▶ **Directions**
Those lines of the records that contain "right" are to be located and copied.

Stored items:

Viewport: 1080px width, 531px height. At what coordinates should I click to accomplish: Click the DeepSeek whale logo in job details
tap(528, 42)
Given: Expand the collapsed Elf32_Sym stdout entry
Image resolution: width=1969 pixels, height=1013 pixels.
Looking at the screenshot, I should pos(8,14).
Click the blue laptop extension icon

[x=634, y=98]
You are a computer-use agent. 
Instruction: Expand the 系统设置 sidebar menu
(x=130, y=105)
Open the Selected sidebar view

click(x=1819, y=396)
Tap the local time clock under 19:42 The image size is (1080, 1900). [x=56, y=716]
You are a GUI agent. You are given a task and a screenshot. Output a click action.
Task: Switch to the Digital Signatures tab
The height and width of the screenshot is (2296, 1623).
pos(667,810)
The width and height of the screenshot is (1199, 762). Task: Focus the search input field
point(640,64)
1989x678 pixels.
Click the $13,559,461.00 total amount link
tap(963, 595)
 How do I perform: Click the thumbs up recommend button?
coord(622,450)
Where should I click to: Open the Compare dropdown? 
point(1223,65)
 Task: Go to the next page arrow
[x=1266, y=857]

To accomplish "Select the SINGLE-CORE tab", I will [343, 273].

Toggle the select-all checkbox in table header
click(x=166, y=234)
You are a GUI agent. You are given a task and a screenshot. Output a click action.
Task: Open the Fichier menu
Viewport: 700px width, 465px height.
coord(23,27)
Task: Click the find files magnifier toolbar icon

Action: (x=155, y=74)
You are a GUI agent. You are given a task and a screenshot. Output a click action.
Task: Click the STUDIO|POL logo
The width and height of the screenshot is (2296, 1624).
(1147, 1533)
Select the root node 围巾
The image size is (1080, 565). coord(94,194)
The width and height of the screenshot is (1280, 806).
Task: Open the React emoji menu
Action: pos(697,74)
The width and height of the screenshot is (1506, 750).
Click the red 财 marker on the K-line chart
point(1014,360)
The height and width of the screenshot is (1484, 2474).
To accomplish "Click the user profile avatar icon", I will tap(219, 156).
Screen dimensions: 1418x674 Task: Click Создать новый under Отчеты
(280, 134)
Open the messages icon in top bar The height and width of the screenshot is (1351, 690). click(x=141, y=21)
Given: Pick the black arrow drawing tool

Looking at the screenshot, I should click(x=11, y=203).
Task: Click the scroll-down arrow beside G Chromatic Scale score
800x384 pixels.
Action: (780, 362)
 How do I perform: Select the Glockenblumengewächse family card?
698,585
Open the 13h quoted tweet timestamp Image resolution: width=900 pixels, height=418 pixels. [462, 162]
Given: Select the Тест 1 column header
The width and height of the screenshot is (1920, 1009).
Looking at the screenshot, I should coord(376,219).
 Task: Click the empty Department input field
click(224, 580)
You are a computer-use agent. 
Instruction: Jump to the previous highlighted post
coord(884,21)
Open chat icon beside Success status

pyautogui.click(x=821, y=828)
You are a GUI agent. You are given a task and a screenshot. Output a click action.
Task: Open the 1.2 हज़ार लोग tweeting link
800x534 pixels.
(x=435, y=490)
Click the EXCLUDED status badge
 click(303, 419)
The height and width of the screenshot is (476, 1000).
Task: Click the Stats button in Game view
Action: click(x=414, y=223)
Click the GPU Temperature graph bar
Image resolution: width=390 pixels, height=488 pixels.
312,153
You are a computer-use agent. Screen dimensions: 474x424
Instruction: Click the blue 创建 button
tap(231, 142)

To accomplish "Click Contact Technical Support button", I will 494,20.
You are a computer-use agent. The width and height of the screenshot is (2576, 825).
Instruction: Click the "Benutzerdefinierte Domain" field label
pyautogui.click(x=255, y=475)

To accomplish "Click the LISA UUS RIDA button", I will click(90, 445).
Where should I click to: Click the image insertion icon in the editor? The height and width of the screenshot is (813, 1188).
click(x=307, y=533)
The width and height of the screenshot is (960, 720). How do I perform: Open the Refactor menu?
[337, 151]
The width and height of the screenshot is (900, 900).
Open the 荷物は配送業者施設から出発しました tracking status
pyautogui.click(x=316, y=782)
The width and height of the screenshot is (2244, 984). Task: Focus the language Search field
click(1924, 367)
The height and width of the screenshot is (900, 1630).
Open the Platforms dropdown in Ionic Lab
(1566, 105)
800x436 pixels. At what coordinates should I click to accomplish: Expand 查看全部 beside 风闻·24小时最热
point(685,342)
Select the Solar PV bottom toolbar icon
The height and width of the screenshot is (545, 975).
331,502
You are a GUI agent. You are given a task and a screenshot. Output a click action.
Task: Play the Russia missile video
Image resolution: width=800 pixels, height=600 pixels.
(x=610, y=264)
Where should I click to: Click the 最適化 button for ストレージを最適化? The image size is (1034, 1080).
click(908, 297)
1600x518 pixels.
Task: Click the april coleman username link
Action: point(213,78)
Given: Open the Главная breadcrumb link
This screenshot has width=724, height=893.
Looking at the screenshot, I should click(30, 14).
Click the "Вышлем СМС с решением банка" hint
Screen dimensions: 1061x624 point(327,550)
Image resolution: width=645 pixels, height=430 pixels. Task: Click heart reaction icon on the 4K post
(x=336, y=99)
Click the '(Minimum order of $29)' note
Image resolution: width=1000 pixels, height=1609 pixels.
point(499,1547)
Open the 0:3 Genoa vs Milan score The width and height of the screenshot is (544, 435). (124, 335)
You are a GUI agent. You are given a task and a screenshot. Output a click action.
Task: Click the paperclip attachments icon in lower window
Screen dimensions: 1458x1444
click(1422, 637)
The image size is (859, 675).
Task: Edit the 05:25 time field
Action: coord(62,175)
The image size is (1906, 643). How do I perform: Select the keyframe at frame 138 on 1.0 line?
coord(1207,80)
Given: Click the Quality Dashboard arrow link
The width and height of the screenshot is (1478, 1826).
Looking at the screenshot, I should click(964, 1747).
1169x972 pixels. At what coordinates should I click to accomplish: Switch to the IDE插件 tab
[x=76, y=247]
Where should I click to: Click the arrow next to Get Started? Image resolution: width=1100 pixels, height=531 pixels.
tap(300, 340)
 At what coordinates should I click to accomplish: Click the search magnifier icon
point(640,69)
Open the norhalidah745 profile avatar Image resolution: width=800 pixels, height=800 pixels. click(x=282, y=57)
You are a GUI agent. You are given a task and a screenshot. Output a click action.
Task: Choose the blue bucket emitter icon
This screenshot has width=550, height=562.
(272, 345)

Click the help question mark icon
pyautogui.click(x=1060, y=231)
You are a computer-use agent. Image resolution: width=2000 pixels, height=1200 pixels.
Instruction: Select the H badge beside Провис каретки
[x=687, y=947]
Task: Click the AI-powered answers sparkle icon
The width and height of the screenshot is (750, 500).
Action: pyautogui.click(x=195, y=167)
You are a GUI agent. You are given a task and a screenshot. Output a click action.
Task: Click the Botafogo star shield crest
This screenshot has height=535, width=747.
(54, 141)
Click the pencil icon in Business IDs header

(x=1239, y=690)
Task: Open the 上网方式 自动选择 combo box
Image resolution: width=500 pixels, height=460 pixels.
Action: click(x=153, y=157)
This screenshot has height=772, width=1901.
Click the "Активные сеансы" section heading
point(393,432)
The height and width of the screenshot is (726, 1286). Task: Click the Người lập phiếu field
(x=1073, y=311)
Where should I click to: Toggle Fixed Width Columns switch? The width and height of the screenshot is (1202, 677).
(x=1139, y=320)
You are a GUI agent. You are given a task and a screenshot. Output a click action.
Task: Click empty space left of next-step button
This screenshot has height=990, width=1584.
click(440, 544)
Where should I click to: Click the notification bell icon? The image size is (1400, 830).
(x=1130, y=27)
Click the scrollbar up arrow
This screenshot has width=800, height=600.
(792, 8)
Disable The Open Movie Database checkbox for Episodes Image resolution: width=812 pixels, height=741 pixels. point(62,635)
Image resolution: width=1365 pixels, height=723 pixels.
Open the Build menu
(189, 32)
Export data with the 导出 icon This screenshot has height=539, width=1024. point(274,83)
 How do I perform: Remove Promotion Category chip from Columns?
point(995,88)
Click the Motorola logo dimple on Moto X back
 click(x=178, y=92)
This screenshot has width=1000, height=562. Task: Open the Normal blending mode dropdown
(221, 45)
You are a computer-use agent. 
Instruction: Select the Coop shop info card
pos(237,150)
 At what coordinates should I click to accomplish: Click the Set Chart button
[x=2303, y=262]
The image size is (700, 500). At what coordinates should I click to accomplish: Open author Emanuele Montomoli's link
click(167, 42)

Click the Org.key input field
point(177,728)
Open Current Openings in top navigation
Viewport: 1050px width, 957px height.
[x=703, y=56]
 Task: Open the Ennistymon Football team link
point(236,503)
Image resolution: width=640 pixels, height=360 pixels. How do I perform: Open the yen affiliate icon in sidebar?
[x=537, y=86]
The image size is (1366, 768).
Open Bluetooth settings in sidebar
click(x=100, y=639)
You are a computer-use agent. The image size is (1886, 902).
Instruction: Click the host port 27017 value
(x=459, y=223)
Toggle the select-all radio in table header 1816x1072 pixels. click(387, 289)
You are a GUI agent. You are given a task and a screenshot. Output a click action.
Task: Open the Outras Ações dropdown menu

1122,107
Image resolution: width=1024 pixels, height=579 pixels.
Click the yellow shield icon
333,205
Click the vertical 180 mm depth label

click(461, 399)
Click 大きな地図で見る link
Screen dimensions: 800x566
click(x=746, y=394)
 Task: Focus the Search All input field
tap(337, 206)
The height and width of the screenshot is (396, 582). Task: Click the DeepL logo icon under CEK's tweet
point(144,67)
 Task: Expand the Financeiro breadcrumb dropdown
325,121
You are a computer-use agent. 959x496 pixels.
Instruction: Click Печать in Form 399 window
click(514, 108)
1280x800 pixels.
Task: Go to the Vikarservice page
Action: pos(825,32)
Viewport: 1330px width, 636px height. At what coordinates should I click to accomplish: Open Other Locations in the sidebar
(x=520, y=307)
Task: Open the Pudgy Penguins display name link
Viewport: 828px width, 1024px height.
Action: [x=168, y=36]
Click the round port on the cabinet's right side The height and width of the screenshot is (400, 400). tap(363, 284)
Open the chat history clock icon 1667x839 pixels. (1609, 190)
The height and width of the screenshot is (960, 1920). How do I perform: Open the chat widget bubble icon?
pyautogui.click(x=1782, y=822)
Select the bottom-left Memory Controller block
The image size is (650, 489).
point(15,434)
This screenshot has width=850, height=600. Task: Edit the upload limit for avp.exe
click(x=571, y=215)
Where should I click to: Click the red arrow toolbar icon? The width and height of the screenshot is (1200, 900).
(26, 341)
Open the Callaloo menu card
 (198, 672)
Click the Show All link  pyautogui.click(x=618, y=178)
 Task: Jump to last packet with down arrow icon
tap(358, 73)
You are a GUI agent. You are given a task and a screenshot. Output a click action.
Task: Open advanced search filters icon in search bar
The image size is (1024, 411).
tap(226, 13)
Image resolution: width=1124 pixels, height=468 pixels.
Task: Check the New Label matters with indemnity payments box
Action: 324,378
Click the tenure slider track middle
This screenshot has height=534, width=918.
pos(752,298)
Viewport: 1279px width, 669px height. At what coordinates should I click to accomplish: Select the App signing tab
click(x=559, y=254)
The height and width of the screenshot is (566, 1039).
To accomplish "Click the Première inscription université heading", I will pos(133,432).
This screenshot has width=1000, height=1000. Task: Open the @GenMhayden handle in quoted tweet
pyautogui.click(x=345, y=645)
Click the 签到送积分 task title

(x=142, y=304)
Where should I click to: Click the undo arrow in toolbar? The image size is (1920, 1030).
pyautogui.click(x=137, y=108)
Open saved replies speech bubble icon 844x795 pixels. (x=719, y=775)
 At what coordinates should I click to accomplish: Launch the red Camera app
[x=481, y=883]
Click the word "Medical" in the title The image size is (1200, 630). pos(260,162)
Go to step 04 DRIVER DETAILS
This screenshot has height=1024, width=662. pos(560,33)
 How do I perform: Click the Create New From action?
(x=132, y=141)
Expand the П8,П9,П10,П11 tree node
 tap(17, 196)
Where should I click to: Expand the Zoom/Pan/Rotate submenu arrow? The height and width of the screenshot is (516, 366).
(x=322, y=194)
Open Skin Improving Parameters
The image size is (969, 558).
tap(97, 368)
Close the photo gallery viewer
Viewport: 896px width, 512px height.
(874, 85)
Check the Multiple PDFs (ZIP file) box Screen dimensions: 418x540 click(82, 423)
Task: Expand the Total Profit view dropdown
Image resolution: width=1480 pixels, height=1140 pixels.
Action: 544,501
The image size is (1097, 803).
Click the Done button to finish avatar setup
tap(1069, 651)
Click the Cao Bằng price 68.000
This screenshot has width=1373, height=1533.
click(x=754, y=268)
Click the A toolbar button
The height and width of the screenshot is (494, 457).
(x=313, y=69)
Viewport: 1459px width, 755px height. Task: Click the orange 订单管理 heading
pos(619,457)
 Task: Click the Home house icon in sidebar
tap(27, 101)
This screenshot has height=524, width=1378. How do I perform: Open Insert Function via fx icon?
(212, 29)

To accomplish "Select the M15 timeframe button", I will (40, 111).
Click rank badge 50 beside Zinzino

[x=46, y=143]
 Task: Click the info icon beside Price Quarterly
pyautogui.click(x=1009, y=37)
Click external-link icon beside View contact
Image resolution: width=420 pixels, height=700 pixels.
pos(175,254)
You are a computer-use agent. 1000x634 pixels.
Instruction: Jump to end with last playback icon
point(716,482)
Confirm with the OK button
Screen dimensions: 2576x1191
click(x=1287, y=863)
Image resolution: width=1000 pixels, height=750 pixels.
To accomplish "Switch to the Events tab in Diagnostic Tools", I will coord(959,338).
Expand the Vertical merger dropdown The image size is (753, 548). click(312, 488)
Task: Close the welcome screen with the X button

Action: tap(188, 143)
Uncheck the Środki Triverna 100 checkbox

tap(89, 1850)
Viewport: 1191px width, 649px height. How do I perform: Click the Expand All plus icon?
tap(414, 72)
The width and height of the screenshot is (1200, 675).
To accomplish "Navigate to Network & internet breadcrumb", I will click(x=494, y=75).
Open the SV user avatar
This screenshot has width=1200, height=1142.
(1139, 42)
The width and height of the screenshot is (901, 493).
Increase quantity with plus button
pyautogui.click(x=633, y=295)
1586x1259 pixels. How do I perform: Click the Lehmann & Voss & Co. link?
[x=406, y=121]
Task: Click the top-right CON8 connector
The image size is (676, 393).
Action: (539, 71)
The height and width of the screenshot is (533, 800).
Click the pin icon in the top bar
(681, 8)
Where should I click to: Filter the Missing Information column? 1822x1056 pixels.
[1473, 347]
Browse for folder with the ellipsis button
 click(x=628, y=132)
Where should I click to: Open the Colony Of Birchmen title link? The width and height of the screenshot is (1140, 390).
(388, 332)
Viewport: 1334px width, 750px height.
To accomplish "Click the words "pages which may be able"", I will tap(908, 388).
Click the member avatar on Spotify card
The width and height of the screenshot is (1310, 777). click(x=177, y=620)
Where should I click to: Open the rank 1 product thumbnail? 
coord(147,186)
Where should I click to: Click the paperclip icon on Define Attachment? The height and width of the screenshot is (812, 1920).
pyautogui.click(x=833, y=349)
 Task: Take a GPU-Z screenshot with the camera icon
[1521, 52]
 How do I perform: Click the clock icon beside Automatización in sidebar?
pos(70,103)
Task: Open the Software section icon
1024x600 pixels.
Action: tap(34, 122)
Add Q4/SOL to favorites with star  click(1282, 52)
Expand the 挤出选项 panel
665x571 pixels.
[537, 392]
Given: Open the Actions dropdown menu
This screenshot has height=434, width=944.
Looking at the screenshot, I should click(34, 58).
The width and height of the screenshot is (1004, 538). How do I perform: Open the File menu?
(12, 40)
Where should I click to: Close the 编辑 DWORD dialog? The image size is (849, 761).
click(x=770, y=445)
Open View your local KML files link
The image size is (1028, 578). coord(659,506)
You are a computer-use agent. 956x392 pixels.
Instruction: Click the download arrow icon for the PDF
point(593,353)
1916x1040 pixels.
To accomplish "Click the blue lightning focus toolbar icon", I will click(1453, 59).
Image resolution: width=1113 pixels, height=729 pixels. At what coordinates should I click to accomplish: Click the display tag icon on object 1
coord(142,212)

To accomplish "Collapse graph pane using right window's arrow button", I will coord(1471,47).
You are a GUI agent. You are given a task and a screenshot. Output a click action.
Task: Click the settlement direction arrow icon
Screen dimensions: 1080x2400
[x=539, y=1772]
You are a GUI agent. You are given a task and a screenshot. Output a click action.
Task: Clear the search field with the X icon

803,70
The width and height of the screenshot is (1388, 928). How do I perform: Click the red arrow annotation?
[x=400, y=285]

▶ **Solution to this exercise**
Click the round port on the cabinet's right side The height and width of the screenshot is (400, 400). tap(363, 284)
Task: Click the top-right CON8 connector
To accomplish "Collapse graph pane using right window's arrow button", I will coord(1471,47).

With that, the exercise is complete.